(Document section begins)
The Pro Forma financial statements have been prepared for illustrative purposes only, and do not purport to represent the financial position that would have resulted had the Arrangement actually occurred on December 31, 2015 or the results of operations that would have resulted had the Arrangement actually occurred on January 1, 2015. Further, the Pro Forma financial statements are not necessarily indicative of our future financial position or results of operations as a result of the Arrangement and should be read in conjunction with the audited consolidated financial statements of both Silver Standard and Claude as at and for the year ended December 31, 2015.

The Pro Forma financial statements do not reflect any cost savings, operating synergies or enhancements that the combined company may achieve or liabilities resulting from integration planning as a result of the Arrangement. Any such savings or liabilities could be material.

The accounting policies used in the preparation of the Pro Forma financial statements are those set out in our audited consolidated financial statements as at and for the year ended December 31, 2015. In preparing the Pro Forma financial statements, a review was undertaken to identify differences between our accounting policies and those of Claude that could have a material impact on the Pro Forma financial statements. Differences identified are discussed in Note 3.


 
 
4

Silver Standard Resources Inc.
Notes to the Pro Forma Combined Financial Statements
December 31, 2015
(tabular amounts expressed in thousands of United States dollars unless otherwise stated - unaudited)

2.
PLAN OF ARRANGEMENT

Pursuant to an arrangement agreement dated March 7, 2016, (the "Arrangement Agreement") we and Claude propose to carry out a plan of arrangement, subject to approval by the shareholders of both parties, applicable regulatory authorities and the Supreme Court of British Columbia. Under the Arrangement, we would acquire all of the issued and outstanding shares of Claude for consideration of 0.185 of a common share of Silver Standard plus C$0.001 in cash for each common share of Claude. Based upon the outstanding shares at the close date of the transaction, our current shareholders and the former shareholders of Claude would own approximately 68% and 32%, respectively, of the combined company excluding any impacts relating to potential exercises of outstanding stock options.
(Document section ends)
(Recorded information begins)
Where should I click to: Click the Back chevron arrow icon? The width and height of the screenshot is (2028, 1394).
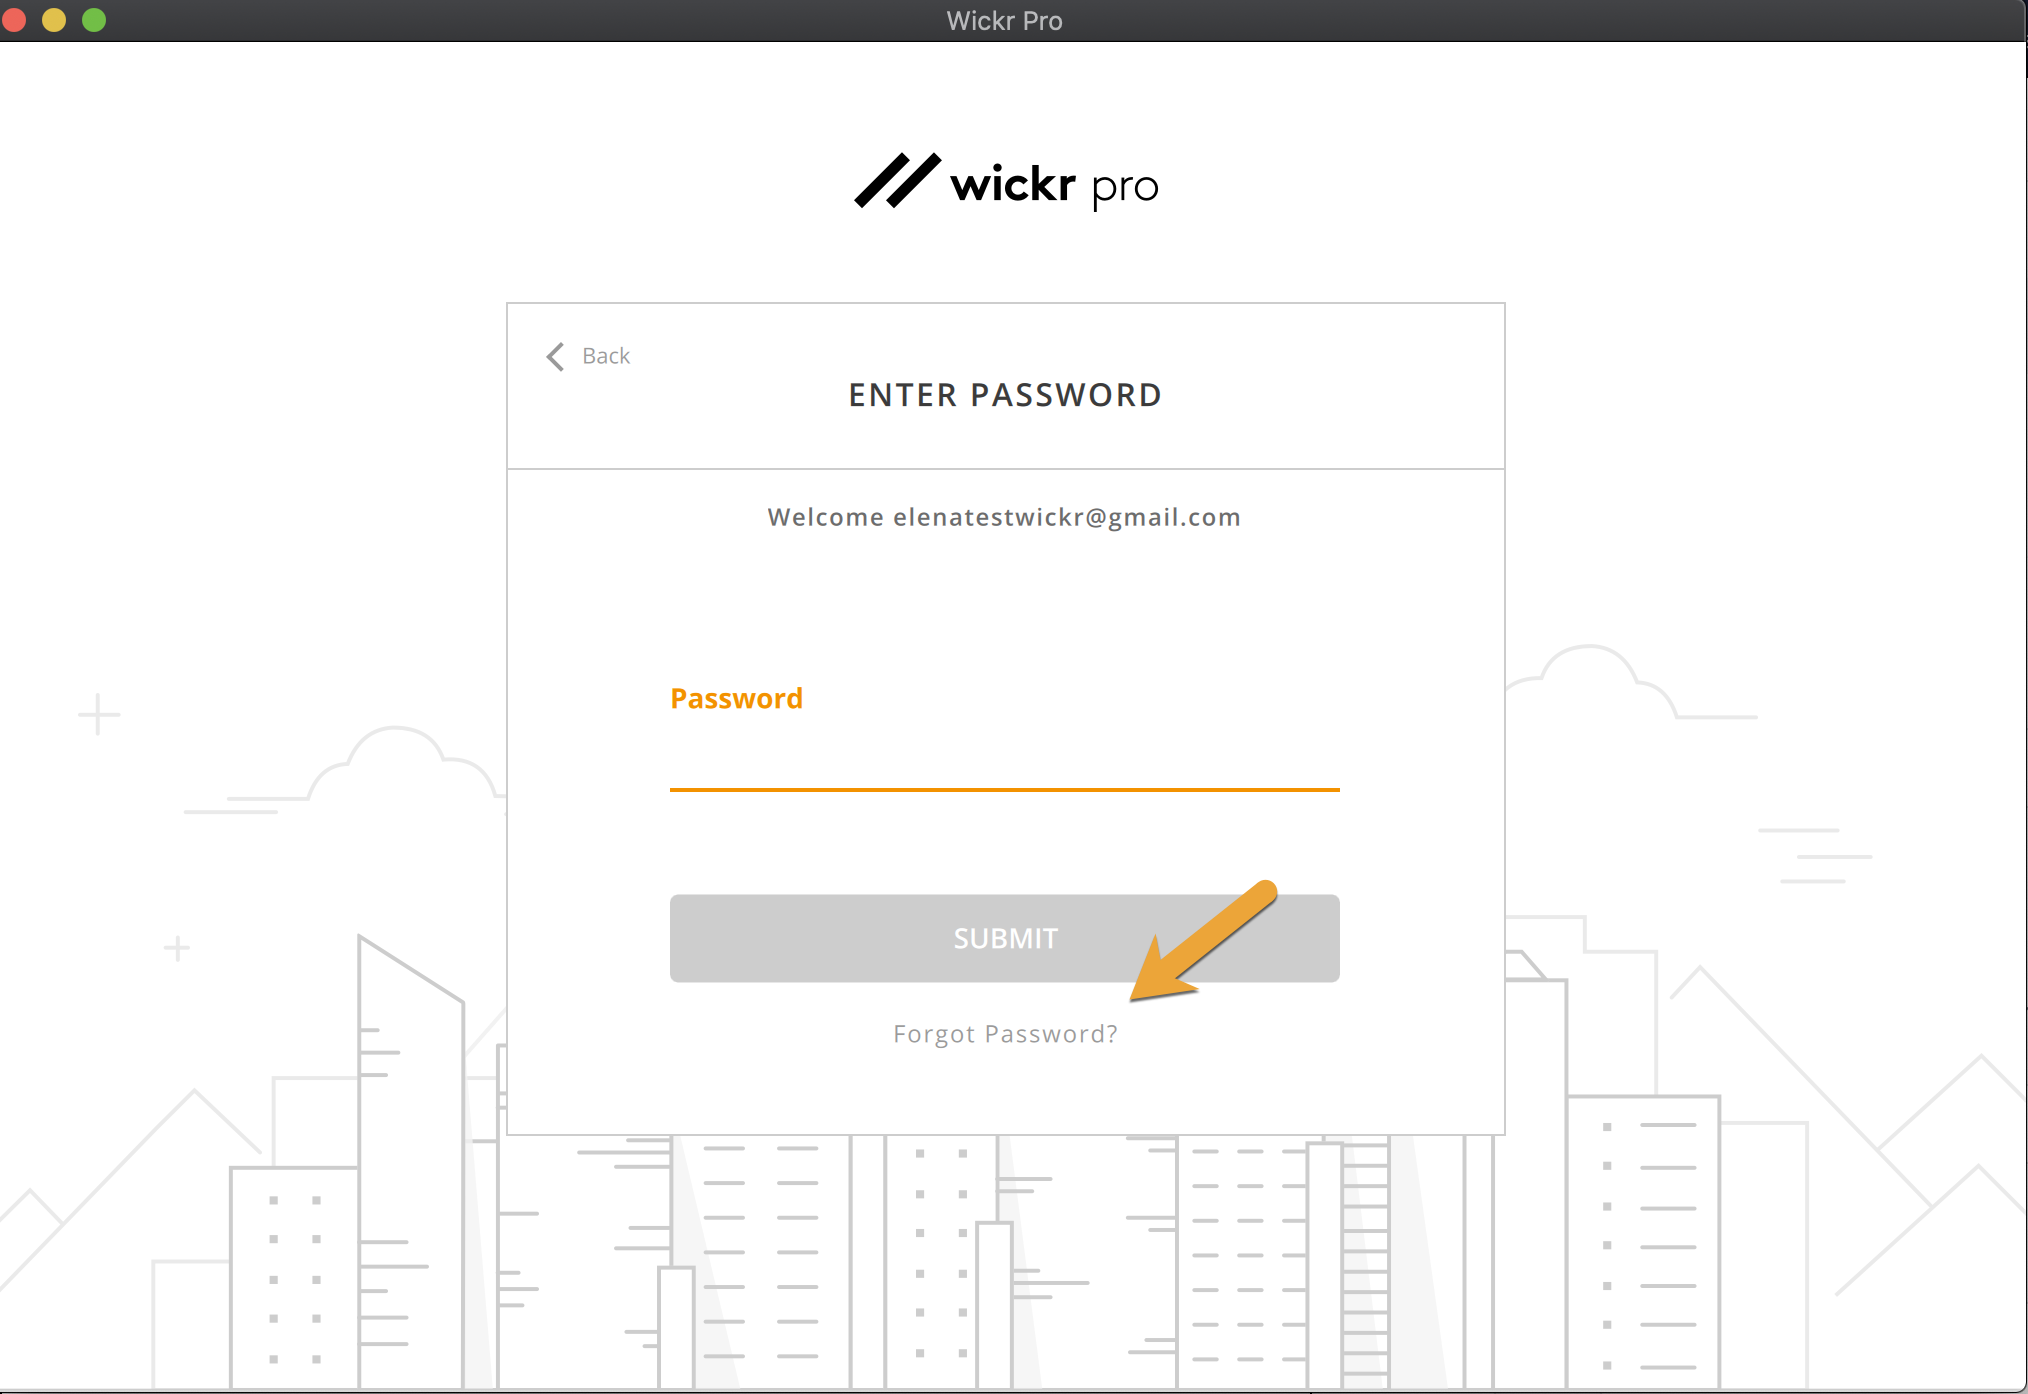tap(555, 356)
(Recorded information ends)
(Work to complete)
a) In the notes to the pro forma financial statements, why was a review carried out while preparing the statements, and where are the resulting differences discussed?
b) Proceed with the notes to the Silver Standard pro forma financial statements, starting after their final sentence.

(Written answers)
a) The review was carried out to identify differences between the company's accounting policies and those of Claude that could have a material impact on the Pro Forma financial statements. The differences identified are discussed in Note 3.

b)
For accounting purposes, Claude is considered a business and the provisions under IFRS 3, Business combinations ("IFRS 3") are being applied with the acquirer being identified as us. As a result, transaction costs incurred by us relating to the issue of equity securities relating to the combination are recorded as a component of equity while all other transaction costs are expensed as incurred. Under the acquisition method of accounting, the assets acquired and liabilities assumed are recorded at fair value with the remaining excess purchase price, if any, recorded as goodwill.


3.
PRO FORMA ASSUMPTIONS AND ADJUSTMENTS

The following pro forma adjustments and the allocation of the purchase price to the assets acquired and liabilities assumed are preliminary and subject to change. Detailed plans for combining our operations and the operations of Claude have yet to be finalized. Additional costs may be incurred due to these efforts and have not been reflected in the Pro Forma financial statements.

a)Purchase of Claude outstanding shares, stock options and other share based compensation

The total preliminary purchase price of $329,402,000 for the Arrangement was determined as follows:
Claude common shares outstanding as at May 30, 2016 (thousands)
202,129

Exchange ratio
0.185

Common shares of ours issued to Claude shareholders (thousands)
37,394

Fair value per our common share, in CAD
$11.35
Fair value of our common shares issued, in CAD
424,421

USD to CAD exchange rate
1.3051

Fair value of our common shares issued (1)
325,202

Fair value of outstanding Claude stock options assumed by us
4,045

Share exchange cash payment of C$0.001 per Claude share (note 2)
155

Preliminary purchase price
329,402


(1) 
Excludes transaction costs of $211,000 associated with issuing equity instruments under the Arrangement. These costs will be paid in cash by us.

The fair value per common share of Silver Standard, in CAD, of $11.35 is the price on the Toronto Stock Exchange ("TSX") at the transaction close and the foreign exchange rate of 1.3051 is the CAD to USD foreign exchange rate published by the Bank of Canada at the transaction close.

 
 
5

Silver Standard Resources Inc.
Notes to the Pro Forma Combined Financial Statements
December 31, 2015
(tabular amounts expressed in thousands of United States dollars unless otherwise stated - unaudited)

3.
PRO FORMA ASSUMPTIONS AND ADJUSTMENTS (Cont'd)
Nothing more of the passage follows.